** Task material follows **

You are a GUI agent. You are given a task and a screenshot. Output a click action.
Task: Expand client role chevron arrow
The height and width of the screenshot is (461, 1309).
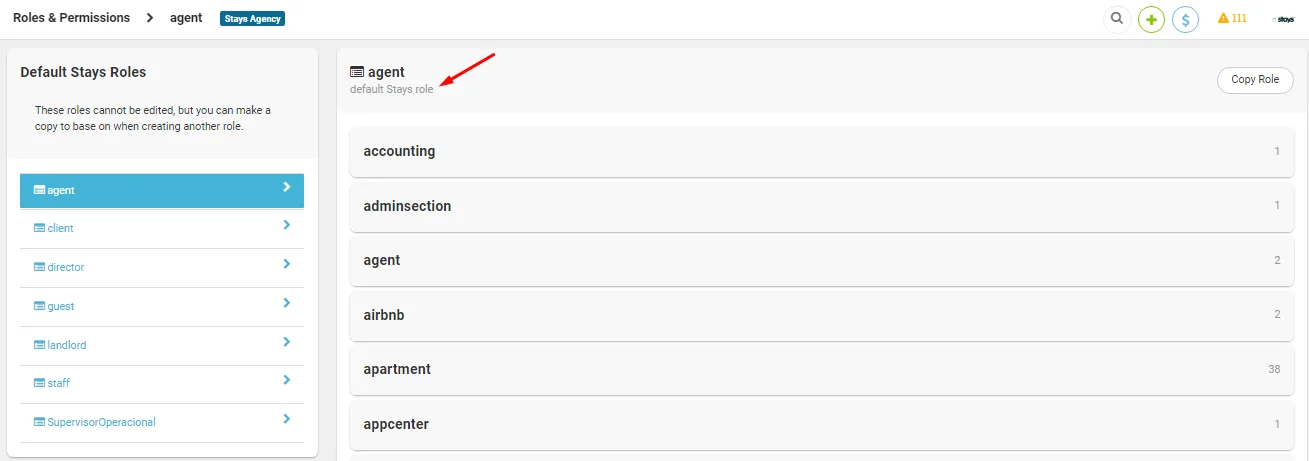[286, 225]
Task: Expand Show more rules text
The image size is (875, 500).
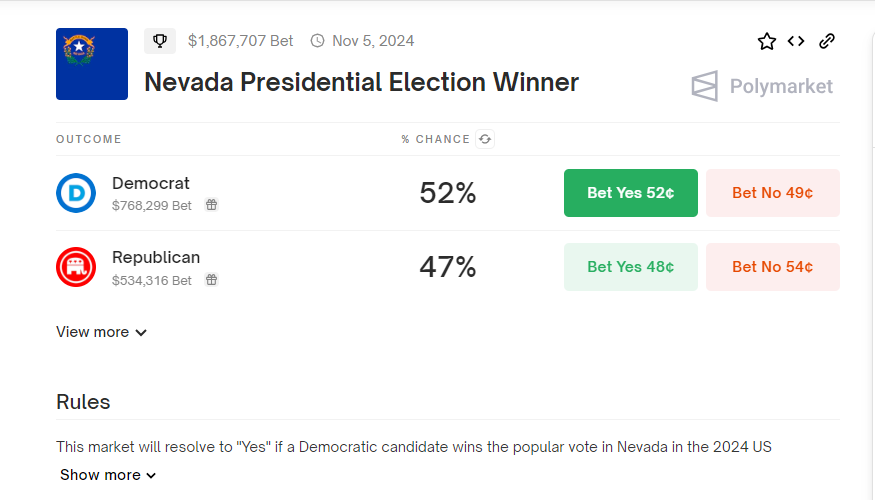Action: point(108,475)
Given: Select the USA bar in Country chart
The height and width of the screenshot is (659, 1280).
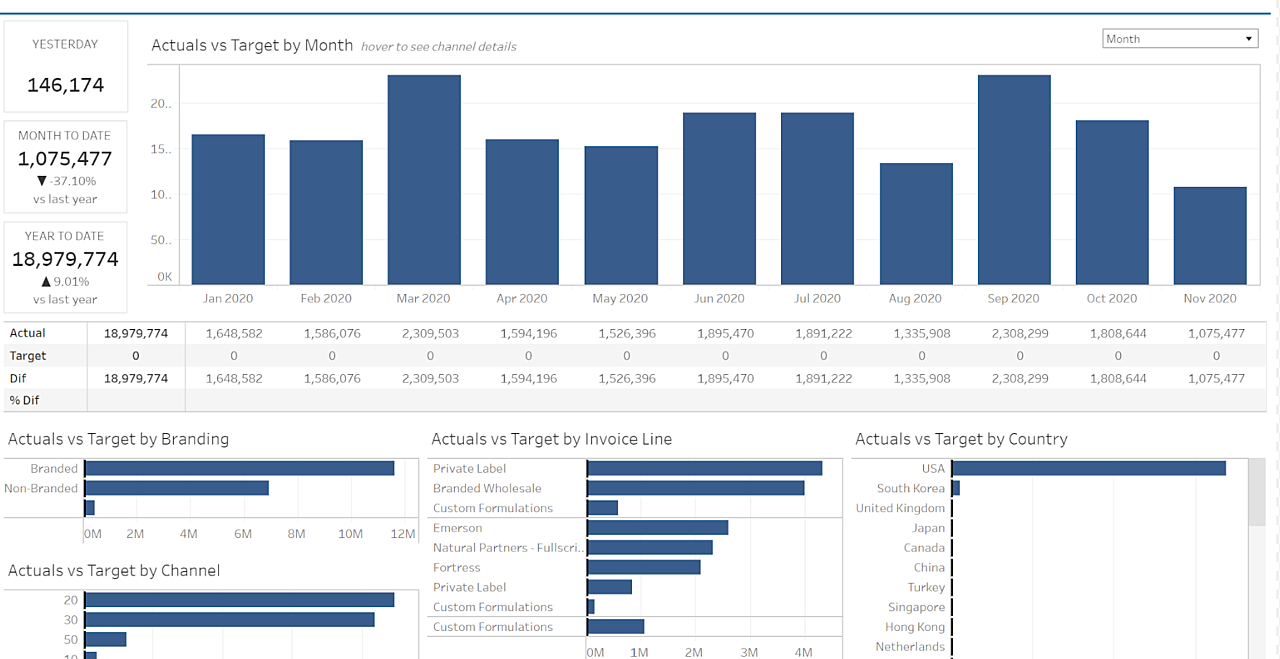Looking at the screenshot, I should click(x=1088, y=468).
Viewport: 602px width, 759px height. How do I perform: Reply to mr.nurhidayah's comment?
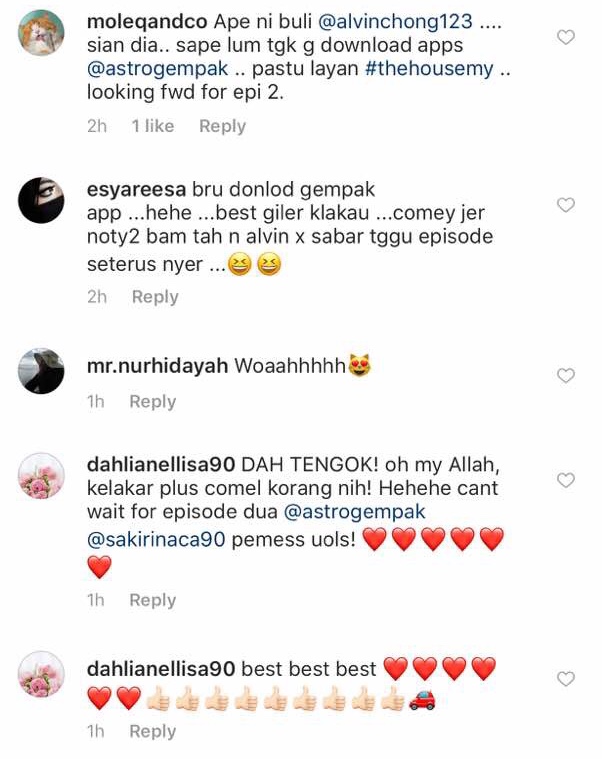point(153,401)
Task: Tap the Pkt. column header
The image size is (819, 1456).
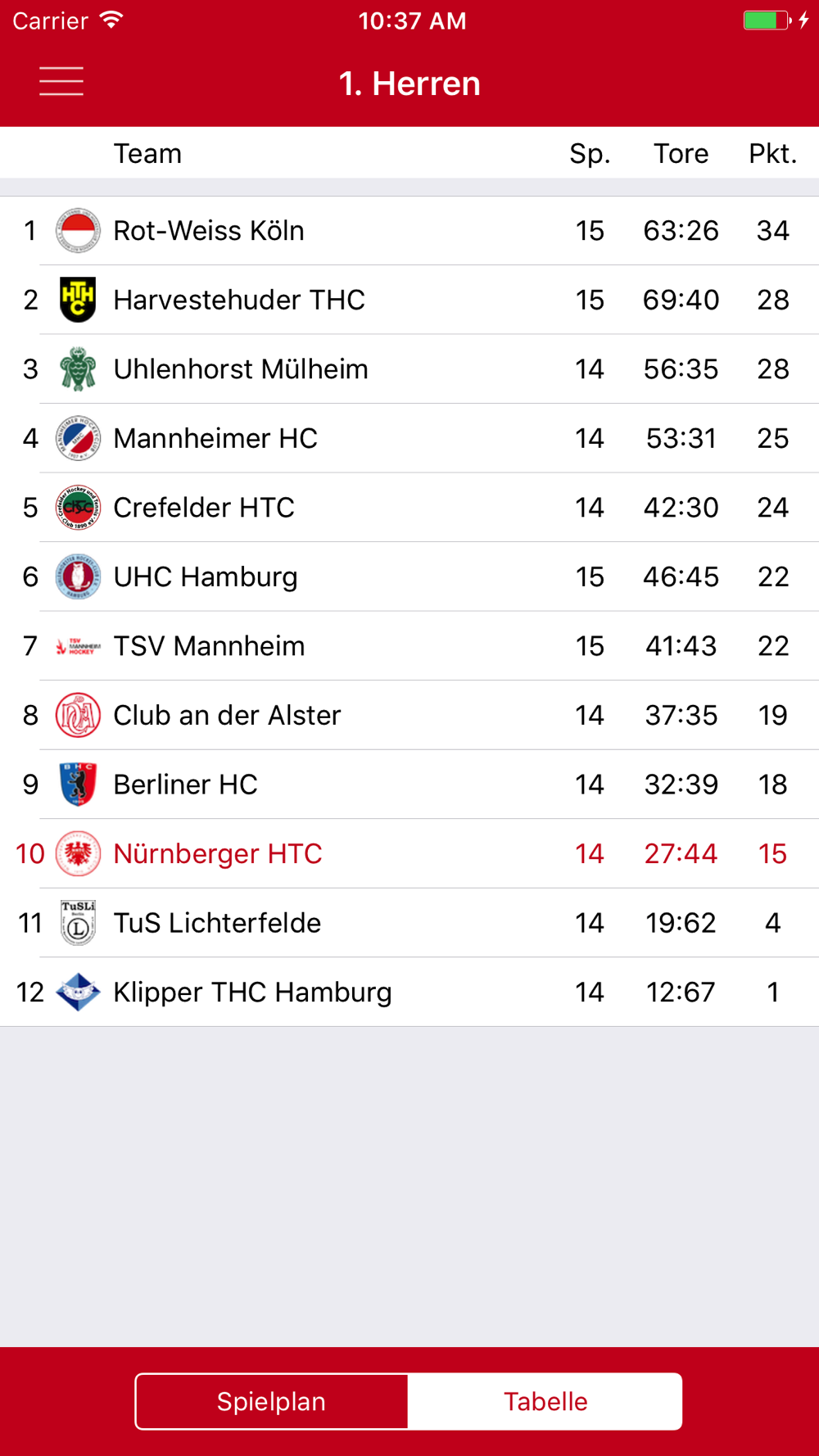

** End of Task material **

Copy the lines of the entries above that mention "Expand".

Task: Expand client role chevron arrow
Task: Expand Show more rules text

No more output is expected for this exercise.